## RECORDS PROVIDED
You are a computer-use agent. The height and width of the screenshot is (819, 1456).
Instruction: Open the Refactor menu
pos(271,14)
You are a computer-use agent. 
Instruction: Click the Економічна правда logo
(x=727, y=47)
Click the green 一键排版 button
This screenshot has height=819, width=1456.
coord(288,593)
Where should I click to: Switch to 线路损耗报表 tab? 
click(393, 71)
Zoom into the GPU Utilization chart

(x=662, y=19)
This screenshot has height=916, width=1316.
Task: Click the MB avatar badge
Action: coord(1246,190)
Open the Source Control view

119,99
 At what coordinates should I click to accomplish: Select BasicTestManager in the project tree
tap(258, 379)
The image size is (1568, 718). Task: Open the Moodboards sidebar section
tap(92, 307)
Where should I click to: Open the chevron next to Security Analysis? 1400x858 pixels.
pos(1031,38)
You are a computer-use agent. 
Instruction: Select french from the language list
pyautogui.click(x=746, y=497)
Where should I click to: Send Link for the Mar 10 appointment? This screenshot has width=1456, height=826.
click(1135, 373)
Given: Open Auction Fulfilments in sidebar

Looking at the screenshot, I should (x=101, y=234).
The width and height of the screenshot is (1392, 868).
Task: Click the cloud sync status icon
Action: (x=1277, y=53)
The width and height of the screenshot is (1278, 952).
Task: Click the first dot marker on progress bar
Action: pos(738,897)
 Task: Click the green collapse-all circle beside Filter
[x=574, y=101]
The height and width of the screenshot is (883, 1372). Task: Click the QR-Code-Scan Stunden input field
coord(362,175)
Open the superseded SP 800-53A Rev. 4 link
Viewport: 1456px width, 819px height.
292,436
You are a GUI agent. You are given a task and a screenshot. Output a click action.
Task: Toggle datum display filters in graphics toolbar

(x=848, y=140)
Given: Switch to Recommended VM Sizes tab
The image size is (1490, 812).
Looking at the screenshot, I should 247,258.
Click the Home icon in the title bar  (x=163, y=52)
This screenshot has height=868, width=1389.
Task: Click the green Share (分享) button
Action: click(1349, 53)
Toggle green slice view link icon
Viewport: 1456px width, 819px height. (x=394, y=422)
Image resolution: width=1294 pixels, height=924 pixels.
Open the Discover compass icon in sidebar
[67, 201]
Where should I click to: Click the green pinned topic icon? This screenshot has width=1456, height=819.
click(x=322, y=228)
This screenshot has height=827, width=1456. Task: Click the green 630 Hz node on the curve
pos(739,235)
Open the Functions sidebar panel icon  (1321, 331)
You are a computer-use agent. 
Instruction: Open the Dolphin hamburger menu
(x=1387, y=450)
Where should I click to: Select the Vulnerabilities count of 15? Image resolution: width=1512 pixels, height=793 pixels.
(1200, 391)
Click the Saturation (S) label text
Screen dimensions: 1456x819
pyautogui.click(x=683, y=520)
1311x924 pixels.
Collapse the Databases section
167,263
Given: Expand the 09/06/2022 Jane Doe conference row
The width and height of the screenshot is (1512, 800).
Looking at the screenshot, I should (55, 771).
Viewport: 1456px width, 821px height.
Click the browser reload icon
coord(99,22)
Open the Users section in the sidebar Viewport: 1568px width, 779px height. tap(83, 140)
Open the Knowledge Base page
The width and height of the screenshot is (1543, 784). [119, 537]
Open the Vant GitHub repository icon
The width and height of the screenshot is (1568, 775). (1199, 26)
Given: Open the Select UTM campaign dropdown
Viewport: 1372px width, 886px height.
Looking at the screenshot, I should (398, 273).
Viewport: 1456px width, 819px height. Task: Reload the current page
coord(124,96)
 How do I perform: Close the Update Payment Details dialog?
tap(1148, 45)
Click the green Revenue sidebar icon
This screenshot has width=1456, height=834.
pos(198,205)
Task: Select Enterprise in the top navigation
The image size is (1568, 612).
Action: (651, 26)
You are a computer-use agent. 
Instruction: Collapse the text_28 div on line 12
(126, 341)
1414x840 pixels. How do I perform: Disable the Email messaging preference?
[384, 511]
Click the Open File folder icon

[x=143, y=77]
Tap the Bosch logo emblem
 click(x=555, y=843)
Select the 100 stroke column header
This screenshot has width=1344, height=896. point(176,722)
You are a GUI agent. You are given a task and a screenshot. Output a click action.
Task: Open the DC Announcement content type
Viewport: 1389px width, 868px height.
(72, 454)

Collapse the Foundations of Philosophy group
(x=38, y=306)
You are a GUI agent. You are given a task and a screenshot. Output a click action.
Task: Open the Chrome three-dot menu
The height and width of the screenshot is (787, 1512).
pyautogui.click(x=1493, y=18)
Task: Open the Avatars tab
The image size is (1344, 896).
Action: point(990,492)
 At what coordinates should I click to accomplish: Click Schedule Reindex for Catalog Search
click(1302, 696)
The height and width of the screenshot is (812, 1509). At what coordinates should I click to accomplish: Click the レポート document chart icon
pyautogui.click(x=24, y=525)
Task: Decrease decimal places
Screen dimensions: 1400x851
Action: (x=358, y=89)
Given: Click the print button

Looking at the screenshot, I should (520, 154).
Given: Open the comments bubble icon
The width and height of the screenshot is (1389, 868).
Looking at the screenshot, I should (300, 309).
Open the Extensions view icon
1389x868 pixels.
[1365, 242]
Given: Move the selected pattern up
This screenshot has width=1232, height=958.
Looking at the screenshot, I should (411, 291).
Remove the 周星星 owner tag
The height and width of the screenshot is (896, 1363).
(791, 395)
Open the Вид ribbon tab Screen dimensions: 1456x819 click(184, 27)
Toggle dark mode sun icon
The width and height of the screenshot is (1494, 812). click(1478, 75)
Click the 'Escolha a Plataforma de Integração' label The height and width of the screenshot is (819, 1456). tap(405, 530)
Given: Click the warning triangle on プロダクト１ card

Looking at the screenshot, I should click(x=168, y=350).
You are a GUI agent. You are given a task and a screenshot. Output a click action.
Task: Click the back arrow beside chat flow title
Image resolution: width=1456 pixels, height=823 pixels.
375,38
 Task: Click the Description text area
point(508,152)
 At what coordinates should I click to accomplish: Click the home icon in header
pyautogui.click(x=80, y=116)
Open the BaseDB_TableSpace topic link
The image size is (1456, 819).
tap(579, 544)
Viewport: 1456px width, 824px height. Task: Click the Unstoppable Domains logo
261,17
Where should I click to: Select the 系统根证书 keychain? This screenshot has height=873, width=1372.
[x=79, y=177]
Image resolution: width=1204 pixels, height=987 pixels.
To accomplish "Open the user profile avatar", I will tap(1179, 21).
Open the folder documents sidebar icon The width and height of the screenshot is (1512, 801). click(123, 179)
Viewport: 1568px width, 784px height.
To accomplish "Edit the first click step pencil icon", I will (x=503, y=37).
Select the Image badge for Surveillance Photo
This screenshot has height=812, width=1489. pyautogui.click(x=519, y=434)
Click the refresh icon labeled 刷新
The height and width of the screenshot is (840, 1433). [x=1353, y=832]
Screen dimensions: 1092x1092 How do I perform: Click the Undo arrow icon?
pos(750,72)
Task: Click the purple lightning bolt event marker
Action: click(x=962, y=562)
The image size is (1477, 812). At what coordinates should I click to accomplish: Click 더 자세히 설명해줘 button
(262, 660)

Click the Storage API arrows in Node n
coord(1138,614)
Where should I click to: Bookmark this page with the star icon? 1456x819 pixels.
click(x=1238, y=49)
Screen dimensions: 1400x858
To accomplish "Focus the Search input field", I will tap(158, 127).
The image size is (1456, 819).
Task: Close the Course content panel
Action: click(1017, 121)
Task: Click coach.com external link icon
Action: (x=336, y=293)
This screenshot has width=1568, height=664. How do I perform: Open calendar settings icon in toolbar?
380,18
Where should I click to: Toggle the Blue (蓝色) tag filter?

## BRIEF
Copy the listing exactly as it stands.

## RESPONSE BOX
You are a computer-use agent. The height and width of the screenshot is (819, 1456).
Instruction: Open the Refactor menu
pos(271,14)
You are a computer-use agent. 
Instruction: Click the Економічна правда logo
(x=727, y=47)
Click the green 一键排版 button
This screenshot has height=819, width=1456.
coord(288,593)
Where should I click to: Switch to 线路损耗报表 tab? 
click(393, 71)
Zoom into the GPU Utilization chart

(x=662, y=19)
This screenshot has height=916, width=1316.
Task: Click the MB avatar badge
Action: coord(1246,190)
Open the Source Control view

119,99
 At what coordinates should I click to accomplish: Select BasicTestManager in the project tree
tap(258, 379)
The image size is (1568, 718). Task: Open the Moodboards sidebar section
tap(92, 307)
Where should I click to: Open the chevron next to Security Analysis? 1400x858 pixels.
pos(1031,38)
You are a computer-use agent. 
Instruction: Select french from the language list
pyautogui.click(x=746, y=497)
Where should I click to: Send Link for the Mar 10 appointment? This screenshot has width=1456, height=826.
click(1135, 373)
Given: Open Auction Fulfilments in sidebar

Looking at the screenshot, I should (x=101, y=234).
The width and height of the screenshot is (1392, 868).
Task: Click the cloud sync status icon
Action: (x=1277, y=53)
The width and height of the screenshot is (1278, 952).
Task: Click the first dot marker on progress bar
Action: pos(738,897)
 Task: Click the green collapse-all circle beside Filter
[x=574, y=101]
The height and width of the screenshot is (883, 1372). Task: Click the QR-Code-Scan Stunden input field
coord(362,175)
Open the superseded SP 800-53A Rev. 4 link
Viewport: 1456px width, 819px height.
292,436
You are a GUI agent. You are given a task and a screenshot. Output a click action.
Task: Toggle datum display filters in graphics toolbar

(x=848, y=140)
Given: Switch to Recommended VM Sizes tab
The image size is (1490, 812).
Looking at the screenshot, I should 247,258.
Click the Home icon in the title bar  (x=163, y=52)
This screenshot has height=868, width=1389.
Task: Click the green Share (分享) button
Action: click(1349, 53)
Toggle green slice view link icon
Viewport: 1456px width, 819px height. (x=394, y=422)
Image resolution: width=1294 pixels, height=924 pixels.
Open the Discover compass icon in sidebar
[67, 201]
Where should I click to: Click the green pinned topic icon? This screenshot has width=1456, height=819.
click(x=322, y=228)
This screenshot has height=827, width=1456. Task: Click the green 630 Hz node on the curve
pos(739,235)
Open the Functions sidebar panel icon  (1321, 331)
You are a computer-use agent. 
Instruction: Open the Dolphin hamburger menu
(x=1387, y=450)
Where should I click to: Select the Vulnerabilities count of 15? Image resolution: width=1512 pixels, height=793 pixels.
(1200, 391)
Click the Saturation (S) label text
Screen dimensions: 1456x819
pyautogui.click(x=683, y=520)
1311x924 pixels.
Collapse the Databases section
167,263
Given: Expand the 09/06/2022 Jane Doe conference row
The width and height of the screenshot is (1512, 800).
Looking at the screenshot, I should (55, 771).
Viewport: 1456px width, 821px height.
Click the browser reload icon
coord(99,22)
Open the Users section in the sidebar Viewport: 1568px width, 779px height. tap(83, 140)
Open the Knowledge Base page
The width and height of the screenshot is (1543, 784). [119, 537]
Open the Vant GitHub repository icon
The width and height of the screenshot is (1568, 775). (1199, 26)
Given: Open the Select UTM campaign dropdown
Viewport: 1372px width, 886px height.
Looking at the screenshot, I should (398, 273).
Viewport: 1456px width, 819px height. Task: Reload the current page
coord(124,96)
 How do I perform: Close the Update Payment Details dialog?
tap(1148, 45)
Click the green Revenue sidebar icon
This screenshot has width=1456, height=834.
pos(198,205)
Task: Select Enterprise in the top navigation
The image size is (1568, 612).
Action: (651, 26)
You are a computer-use agent. 
Instruction: Collapse the text_28 div on line 12
(126, 341)
1414x840 pixels. How do I perform: Disable the Email messaging preference?
[384, 511]
Click the Open File folder icon

[x=143, y=77]
Tap the Bosch logo emblem
 click(x=555, y=843)
Select the 100 stroke column header
This screenshot has width=1344, height=896. point(176,722)
You are a GUI agent. You are given a task and a screenshot. Output a click action.
Task: Open the DC Announcement content type
Viewport: 1389px width, 868px height.
(72, 454)

Collapse the Foundations of Philosophy group
(x=38, y=306)
You are a GUI agent. You are given a task and a screenshot. Output a click action.
Task: Open the Chrome three-dot menu
The height and width of the screenshot is (787, 1512).
pyautogui.click(x=1493, y=18)
Task: Open the Avatars tab
The image size is (1344, 896).
Action: point(990,492)
 At what coordinates should I click to accomplish: Click Schedule Reindex for Catalog Search
click(1302, 696)
The height and width of the screenshot is (812, 1509). At what coordinates should I click to accomplish: Click the レポート document chart icon
pyautogui.click(x=24, y=525)
Task: Decrease decimal places
Screen dimensions: 1400x851
Action: (x=358, y=89)
Given: Click the print button

Looking at the screenshot, I should (520, 154).
Given: Open the comments bubble icon
The width and height of the screenshot is (1389, 868).
Looking at the screenshot, I should (300, 309).
Open the Extensions view icon
1389x868 pixels.
[1365, 242]
Given: Move the selected pattern up
This screenshot has width=1232, height=958.
Looking at the screenshot, I should (411, 291).
Remove the 周星星 owner tag
The height and width of the screenshot is (896, 1363).
(791, 395)
Open the Вид ribbon tab Screen dimensions: 1456x819 click(184, 27)
Toggle dark mode sun icon
The width and height of the screenshot is (1494, 812). click(1478, 75)
Click the 'Escolha a Plataforma de Integração' label The height and width of the screenshot is (819, 1456). tap(405, 530)
Given: Click the warning triangle on プロダクト１ card

Looking at the screenshot, I should click(x=168, y=350).
You are a GUI agent. You are given a task and a screenshot. Output a click action.
Task: Click the back arrow beside chat flow title
Image resolution: width=1456 pixels, height=823 pixels.
375,38
 Task: Click the Description text area
point(508,152)
 At what coordinates should I click to accomplish: Click the home icon in header
pyautogui.click(x=80, y=116)
Open the BaseDB_TableSpace topic link
The image size is (1456, 819).
tap(579, 544)
Viewport: 1456px width, 824px height. Task: Click the Unstoppable Domains logo
261,17
Where should I click to: Select the 系统根证书 keychain? This screenshot has height=873, width=1372.
[x=79, y=177]
Image resolution: width=1204 pixels, height=987 pixels.
To accomplish "Open the user profile avatar", I will tap(1179, 21).
Open the folder documents sidebar icon The width and height of the screenshot is (1512, 801). click(123, 179)
Viewport: 1568px width, 784px height.
To accomplish "Edit the first click step pencil icon", I will (x=503, y=37).
Select the Image badge for Surveillance Photo
This screenshot has height=812, width=1489. pyautogui.click(x=519, y=434)
Click the refresh icon labeled 刷新
The height and width of the screenshot is (840, 1433). [x=1353, y=832]
Screen dimensions: 1092x1092 How do I perform: Click the Undo arrow icon?
pos(750,72)
Task: Click the purple lightning bolt event marker
Action: click(x=962, y=562)
The image size is (1477, 812). At what coordinates should I click to accomplish: Click 더 자세히 설명해줘 button
(262, 660)

Click the Storage API arrows in Node n
coord(1138,614)
Where should I click to: Bookmark this page with the star icon? 1456x819 pixels.
click(x=1238, y=49)
Screen dimensions: 1400x858
To accomplish "Focus the Search input field", I will tap(158, 127).
The image size is (1456, 819).
Task: Close the Course content panel
Action: click(1017, 121)
Task: Click coach.com external link icon
Action: (x=336, y=293)
This screenshot has width=1568, height=664. How do I perform: Open calendar settings icon in toolbar?
380,18
Where should I click to: Toggle the Blue (蓝色) tag filter?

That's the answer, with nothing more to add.